• DATA FOR THE TASK:
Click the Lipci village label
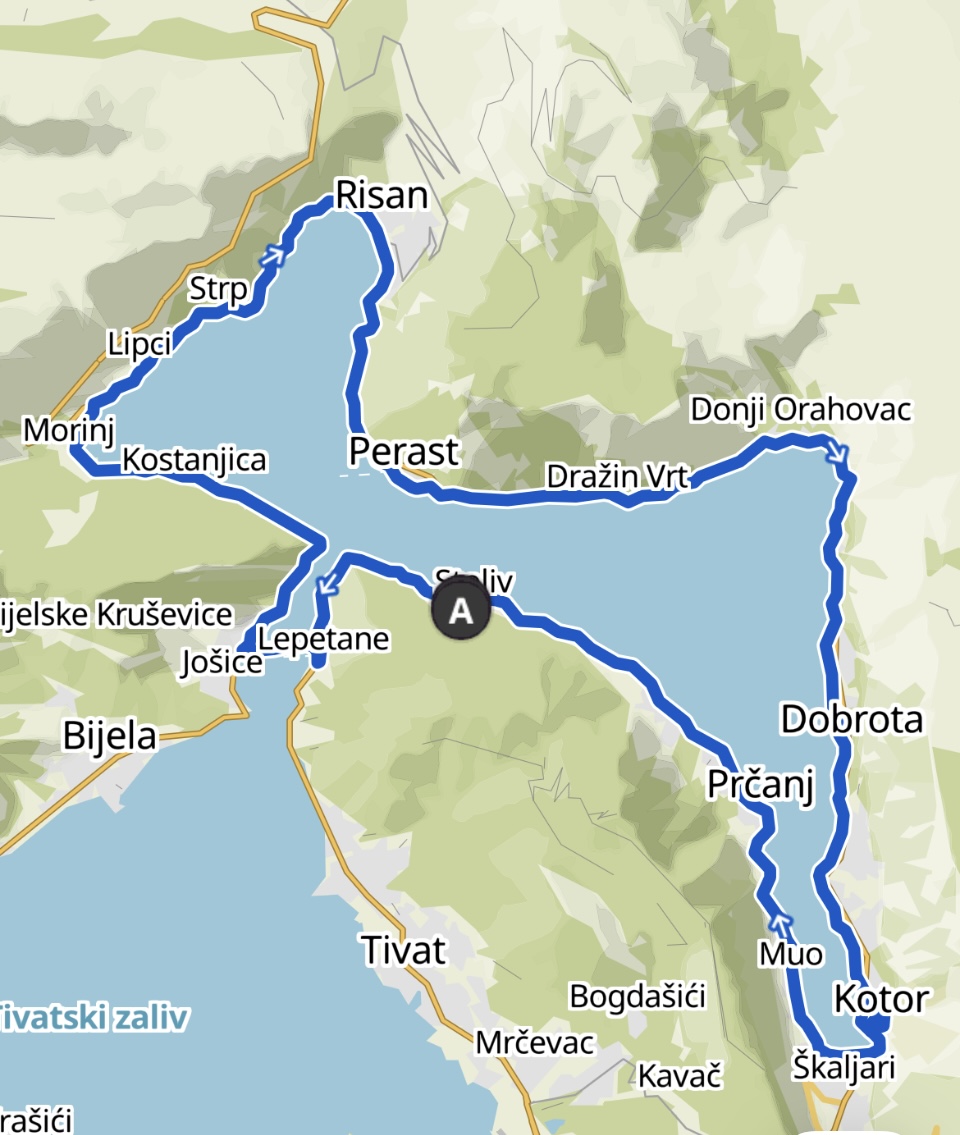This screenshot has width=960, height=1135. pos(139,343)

--

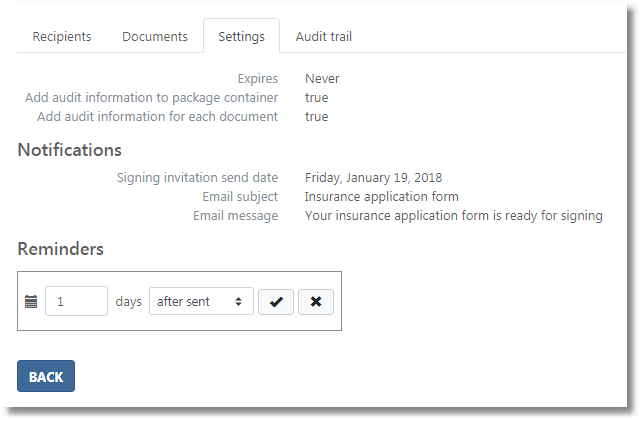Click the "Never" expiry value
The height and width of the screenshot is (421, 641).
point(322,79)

==

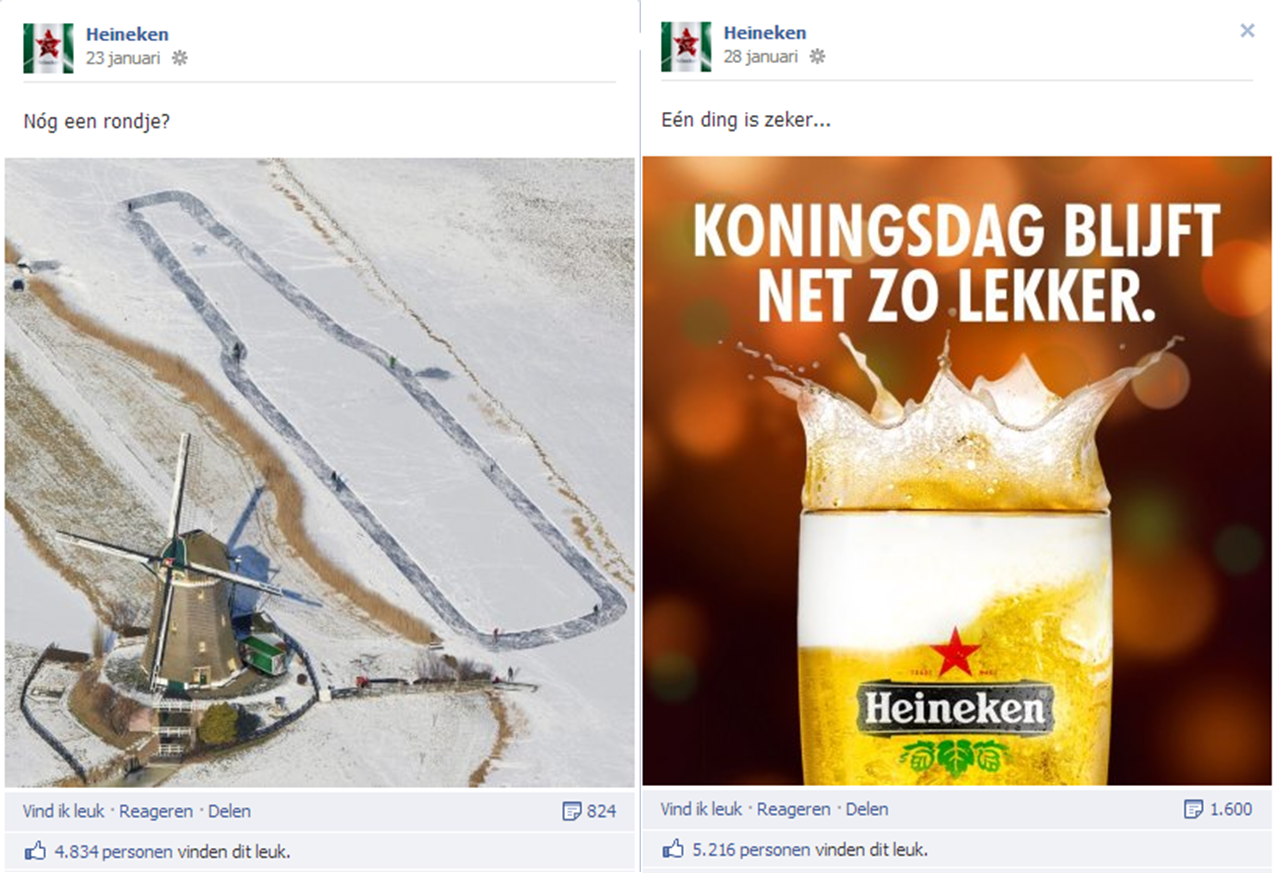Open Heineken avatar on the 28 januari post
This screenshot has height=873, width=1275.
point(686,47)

• AIM OF THE TASK:
Write out the lines from the one containing "Open Heineken avatar on the 28 januari post" up to and including the one containing "point(686,47)", leaving out the pictures.

• EXPECTED ANSWER:
Open Heineken avatar on the 28 januari post
This screenshot has height=873, width=1275.
point(686,47)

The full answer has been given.